Amar al prójimo en las profundidades estables es amar lo que hay de eterno en los demás, pues el prójimo por excelencia es lo que se aproxima más a Dios; es decir, a lo más puro y bueno que hay en las personas, y sólo permaneciendo siempre cerca de las puertas de la divinidad, descubrirán lo que hay de divino en las almas. Entonces podrán decirse: "Cuando quiera amar muy tiernamente a una persona, y perdonárselo todo, no tengo más que mirarla durante algún tiempo en silencio".

Es preciso aprender a ver para aprender a amar. "Yo había vivido durante más de veinte años al lado de mi hermana, me decía en cierta ocasión un amigo,  la vi por primera vez en el momento de la muerte de nuestra madre". Esta vez también había sido necesario que la muerte abriese violentamente una puerta eterna, para que dos almas se viesen en un rayo de luz primitiva. ¿Hay uno solo de nosotros que no se encuentre rodeado de hermanas que no ha visto?.

Afortunadamente, aún en los que ven menos, hay siempre algo que obra en silencio como si hubiesen visto. Es posible que el ser bueno no consista más que en ser en un poco de claridad lo que todos son en las tinieblas. Por esto, sin duda, conviene esforzarnos en elevar nuestra vida y tender hacia las cúspides donde se llega a la imposibilidad de obrar mal. Por esto conviene acostumbrar nuestra vista a mirar a los acontecimientos y a las personas en una atmósfera divina. Pero ni aún esto es indispensable, y cómo la diferencia, a los ojos de un Dios, debe parecer pequeña.

Estamos en un mundo en que la verdad reina en el fondo de las cosas y en que no es la verdad, sino la mentira, la que necesita ser explicada. Si la dicha de tu hermano te entristece, no te desprecies; no tendrás que andar mucho para encontrar en ti mismo algo que el camino no entristecerá. Y si no recorres ese camino, poco importa; algo hay que no se ha entristecido.

Los que en nada piensan tienen la misma verdad que los que piensan en Dios: están menos cerca del umbral y nada más. Hasta en la vida más vulgar, la parte de lo que se hace por Dios es enorme. La persona más baja prefiere ser justo a ser injusto; todos adoramos y oramos muchas veces al día sin saberlo. Y nos asombramos cuando una casualidad nos revela súbitamente la importancia de esa parte divina.

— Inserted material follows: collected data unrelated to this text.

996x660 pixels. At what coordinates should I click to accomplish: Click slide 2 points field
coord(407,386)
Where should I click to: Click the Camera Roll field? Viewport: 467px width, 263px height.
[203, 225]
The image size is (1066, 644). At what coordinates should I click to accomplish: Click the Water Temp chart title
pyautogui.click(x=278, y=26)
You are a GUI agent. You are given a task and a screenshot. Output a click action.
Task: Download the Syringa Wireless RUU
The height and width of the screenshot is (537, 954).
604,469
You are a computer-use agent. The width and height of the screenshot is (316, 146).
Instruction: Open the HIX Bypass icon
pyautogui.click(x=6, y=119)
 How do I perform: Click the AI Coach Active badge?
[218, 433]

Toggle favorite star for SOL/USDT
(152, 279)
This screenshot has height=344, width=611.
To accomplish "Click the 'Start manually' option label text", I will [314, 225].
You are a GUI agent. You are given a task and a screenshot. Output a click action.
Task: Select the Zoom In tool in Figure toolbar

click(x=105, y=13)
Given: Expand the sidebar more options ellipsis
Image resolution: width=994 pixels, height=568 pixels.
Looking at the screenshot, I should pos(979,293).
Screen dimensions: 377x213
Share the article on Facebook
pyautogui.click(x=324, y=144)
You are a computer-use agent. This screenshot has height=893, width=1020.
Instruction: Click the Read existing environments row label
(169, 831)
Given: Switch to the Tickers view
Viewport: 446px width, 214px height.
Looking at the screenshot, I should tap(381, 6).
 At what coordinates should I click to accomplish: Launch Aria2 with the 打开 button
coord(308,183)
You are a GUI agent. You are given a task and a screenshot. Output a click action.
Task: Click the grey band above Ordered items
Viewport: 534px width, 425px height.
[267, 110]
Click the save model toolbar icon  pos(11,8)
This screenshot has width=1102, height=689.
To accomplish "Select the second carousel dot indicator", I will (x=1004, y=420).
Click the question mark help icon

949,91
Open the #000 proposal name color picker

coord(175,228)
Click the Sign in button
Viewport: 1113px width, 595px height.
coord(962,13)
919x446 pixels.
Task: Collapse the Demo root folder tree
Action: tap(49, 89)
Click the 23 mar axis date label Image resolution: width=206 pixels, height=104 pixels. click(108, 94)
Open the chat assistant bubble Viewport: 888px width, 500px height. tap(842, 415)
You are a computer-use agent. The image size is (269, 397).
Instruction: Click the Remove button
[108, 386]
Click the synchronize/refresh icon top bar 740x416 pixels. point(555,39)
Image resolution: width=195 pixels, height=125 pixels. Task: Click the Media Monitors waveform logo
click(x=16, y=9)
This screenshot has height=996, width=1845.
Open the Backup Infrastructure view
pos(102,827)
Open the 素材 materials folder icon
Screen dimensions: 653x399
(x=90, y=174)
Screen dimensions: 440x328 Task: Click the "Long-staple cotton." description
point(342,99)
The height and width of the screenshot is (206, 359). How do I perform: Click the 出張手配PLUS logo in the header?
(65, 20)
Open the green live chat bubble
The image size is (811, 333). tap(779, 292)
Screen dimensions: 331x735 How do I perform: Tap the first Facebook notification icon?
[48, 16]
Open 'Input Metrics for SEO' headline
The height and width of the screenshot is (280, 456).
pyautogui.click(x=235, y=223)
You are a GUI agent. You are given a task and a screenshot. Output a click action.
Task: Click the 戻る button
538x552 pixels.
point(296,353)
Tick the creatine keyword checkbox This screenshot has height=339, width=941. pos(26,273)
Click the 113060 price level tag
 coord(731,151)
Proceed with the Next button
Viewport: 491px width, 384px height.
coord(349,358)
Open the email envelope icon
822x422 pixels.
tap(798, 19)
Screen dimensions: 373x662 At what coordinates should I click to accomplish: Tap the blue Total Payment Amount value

Hay en torno nuestro millares y millares de pobres seres que no han visto nada bello en toda su existencia; van y vienen en la oscuridad; se cree que todo ha muerto, y nadie hace caso. Y he aquí que un día, una simple palabra, un silencio imprevisto, una pequeña lágrima, procedente de los manantiales mismos de la belleza, nos enteran de que han encontrado el medio de elevar, en la sombra de su alma, un ideal mil veces más bello que las cosas más bellas que sus oídos han escuchado y que sus ojos han visto.

Nobles y pálidos ideales del silencio y de la sombra. Ustedes son los que despiertan la sonrisa de los ángeles y suben directamente hacia Dios. En qué cabañas innumerables, en qué cuartos de miseria, en qué prisiones quizá, no se les alimenta en este momento con las lágrimas y con la sangre más pura de una pobre alma que no sonrió jamás; del mismo modo que las abejas, cuando en torno de ellas han muerto todas las flores, aún ofrecen a la que debe ser su reina, una miel mil veces más preciosa que la miel que dan a sus hermanitas de la vida cotidiana.

¿Quién no ha encontrado más de una vez, a lo largo de los caminos de la vida, un alma abandonada que, sin embargo, no había perdido el valor de alimentar así en las tinieblas un pensamiento más divino y más puro que todos los que tantos habían tenido ocasión de ir a escoger en la claridad?. Aquí, la esclava favorita de Dios es también la sencillez; y basta quizá que algunas personas no ignoren lo que debe hacerse, para que el resto obre como si igualmente supiera.